Many Americans were taken aback when, in January, news broke that Peter Thiel, an internet billionaire and adviser to President Donald Trump, had New Zealand citizenship. For five years this backer of an “America first” president had kept his Kiwi passport quiet. Then the government released details of his $10-million lakeside estate.
A growing horde of rich foreigners see New Zealand as a safe haven. In 2016 overseas investors bought only 3 percent of all properties, but their purchases were concentrated at the expensive end of the market, which is growing fast: Sales involving homes worth more than $690,000 US increased by 21 percent. That helped push prices in the country up by 13 percent during the past year, to lead The Economist’s latest tally of global home-price inflation.
New Zealand is one of several countries where the impact of foreign money on housing is under scrutiny. Prices also have risen rapidly in Australia and Canada. Central bankers fret about the dangers that fickle capital flows pose to financial stability. London’s mayor has ordered a study on foreign ownership in the capital after real-estate prices rose by 54 percent in four years.
Foreign capital also makes itself felt in America, where home prices have recovered to a new nominal high. Canadians once dominated, but now they are outnumbered by Chinese citizens spending some of the $1.3 trillion that has left the country since autumn 2014. The National Association of Realtors estimates that Chinese investors bought 29,000 American homes, for a total of $27 billion, in the year to March 2016. Foreign buyers focus on a handful of cities: San Francisco, Seattle, New York and Miami.
In some places foreign investment has led to a construction boom. In Miami apartments are being built in numbers not seen since the financial crisis, financed in part by Venezuelan money. Australia lets foreigners invest only in new-build properties, and they do: 26,000 new apartments are due on the market in Sydney and Melbourne during the next 18 months. In London 45,000 homes have been built since 2014—the highest rate in 10 years—but locals grumble that many are pads for footloose foreigners.
In many of these countries, affordability looks stretched. The Economist gauges home prices against two measures: rents and income. If, in the long run, prices rise faster than the revenue a property might generate or the household earnings that service a mortgage, they may be unsustainable. By these measures home prices in Australia, Canada and New Zealand look high. In America as a whole, housing is fairly valued, but in San Francisco and Seattle it is 20 percent overpriced.
Haven investors may disregard affordability measures.
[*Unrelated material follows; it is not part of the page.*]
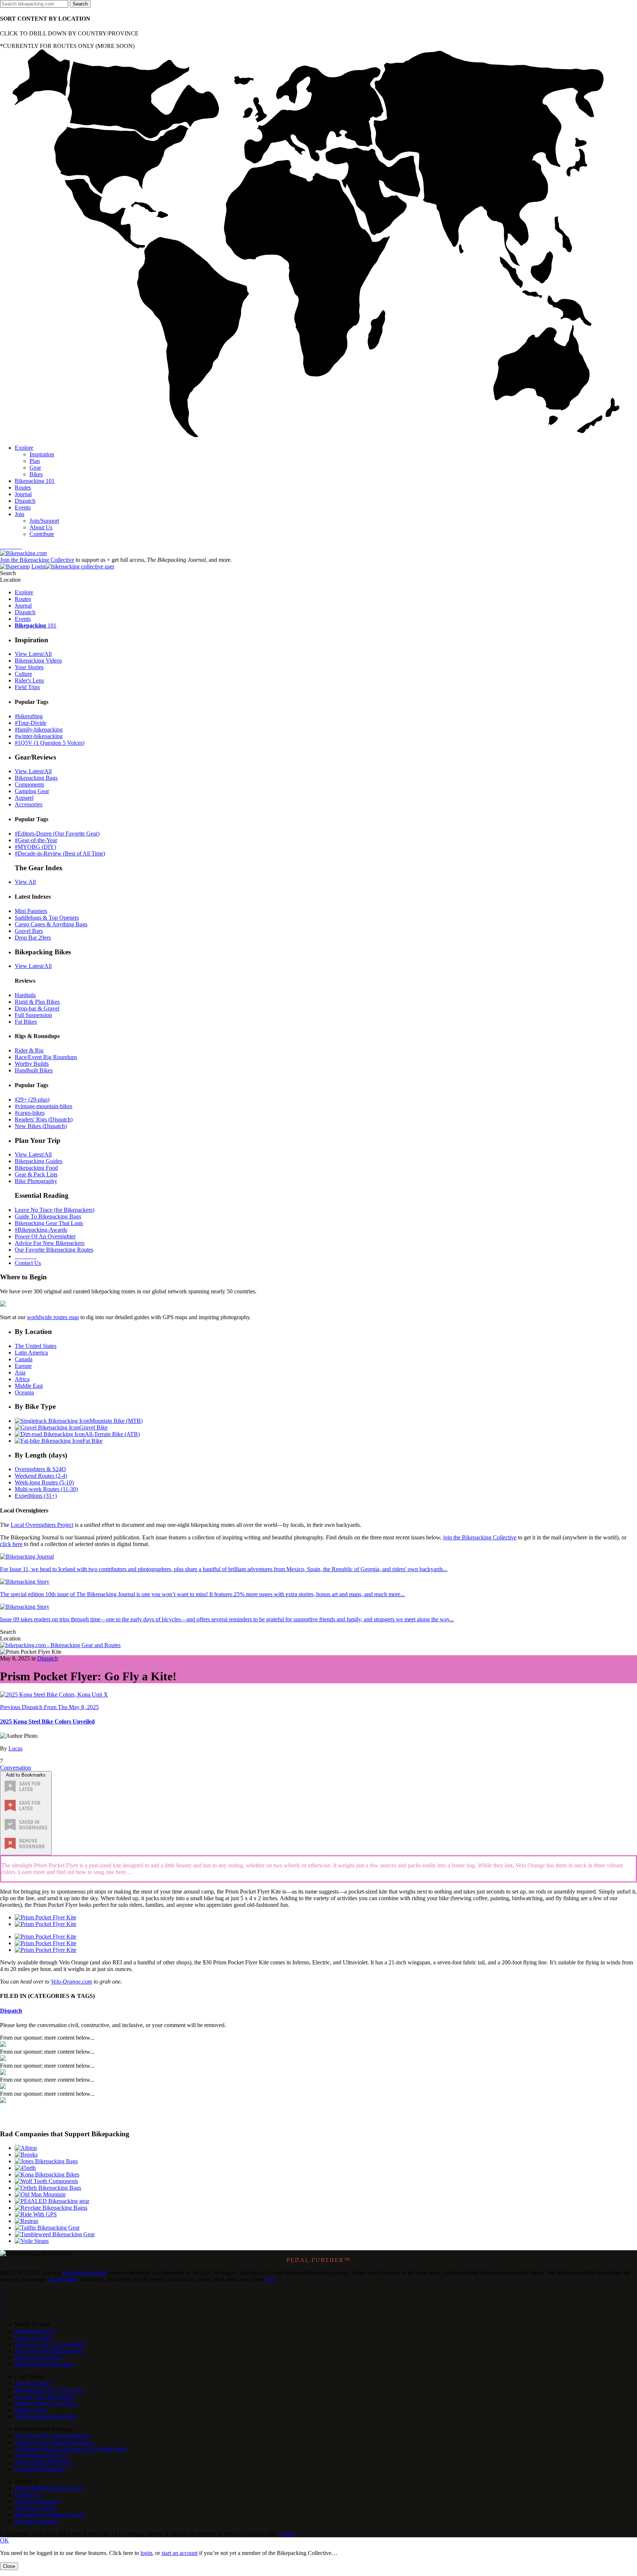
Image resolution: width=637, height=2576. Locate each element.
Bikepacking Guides (38, 1161)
Real estate can either be a bolthole or earn an income, and in supply-constrained cities its value may rise rapidly. Even if not, the risks may be lower than at home. Investment from China has gone up as its own real-estate market has become stretched, fears of devaluation have risen and a crackdown on corruption has continued. A study in 2016 found that increased political risk in places such as Greece and Syria explained 8 percent of the variation in London’s home prices since 1998.